D’abord parce que toutes les archives écrites sur le circuit de l’argent caché du ministère semblent s’être mystérieusement volatilisées. Les inspecteurs n’ont pas retrouvé la moindre note. Un seul témoin, Michel Gaudin, le directeur général de la police nationale de l’époque, confirme avoir versé cet argent aux dates indiquées. Pilier de la sarkozie, ami personnel de Claude Guéant, avec qui il cogérait la police, il exerce aujourd’hui les fonctions de directeur de cabinet de l’ancien président de la République. Etait-il le banquier occulte de Guéant ? Lors de son audition, Michel Gaudin a plaidé la bonne foi : il pensait que cet argent servait à défrayer les policiers membres du cabinet ministériel. Mais n’a jamais cherché à en obtenir la certitude.
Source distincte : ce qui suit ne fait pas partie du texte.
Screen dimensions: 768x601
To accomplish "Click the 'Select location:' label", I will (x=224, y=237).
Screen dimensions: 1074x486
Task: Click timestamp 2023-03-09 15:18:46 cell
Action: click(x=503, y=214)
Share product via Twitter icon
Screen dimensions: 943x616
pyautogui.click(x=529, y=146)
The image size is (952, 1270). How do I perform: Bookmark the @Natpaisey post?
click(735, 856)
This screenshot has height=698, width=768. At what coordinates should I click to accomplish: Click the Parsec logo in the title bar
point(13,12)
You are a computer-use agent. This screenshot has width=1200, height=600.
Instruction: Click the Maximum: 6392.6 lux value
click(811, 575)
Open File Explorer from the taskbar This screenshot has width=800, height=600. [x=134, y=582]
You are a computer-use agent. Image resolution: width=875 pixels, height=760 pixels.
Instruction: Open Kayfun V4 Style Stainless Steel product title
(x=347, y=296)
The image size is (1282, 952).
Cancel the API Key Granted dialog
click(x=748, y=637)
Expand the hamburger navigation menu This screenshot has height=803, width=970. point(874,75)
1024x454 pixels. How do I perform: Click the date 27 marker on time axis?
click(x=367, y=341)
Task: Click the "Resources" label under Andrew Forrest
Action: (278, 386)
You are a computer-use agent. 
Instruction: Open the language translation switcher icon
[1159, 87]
Autre curiosité : à l’entendre, Michel Gaudin, l’ami de Claude Guéant, aurait couvert la transmission d’une enveloppe mensuelle de cash au cabinet jusqu’à l’été 2004. Or Claude Guéant a quitté son poste en mars de cette même année, quand Nicolas Sarkozy est devenu ministre de l’Economie et des Finances. Il est alors remplacé Place-Beauvau par Dominique de Villepin. Mais Pierre Mongin, le successeur de Claude Guéant comme directeur de cabinet, est formel : « A aucun moment, les pratiques décrites dans le rapport d’inspection n’ont eu lieu lorsque Dominique de Villepin était ministre de l’Intérieur », assure-t-il au « Nouvel Observateur ».
Claude Guéant, qui était alors à Bercy, a-t-il continué à bénéficier pendant quelques mois des fonds secrets de la police ? Encore une question que la procédure judiciaire ouverte sur la base du rapport d’enquête administrative pour d’éventuels « détournements de fonds publics et recel » devra déterminer. Encore une.
(1) Auteur de « la République des Mallettes », éd. Fayard.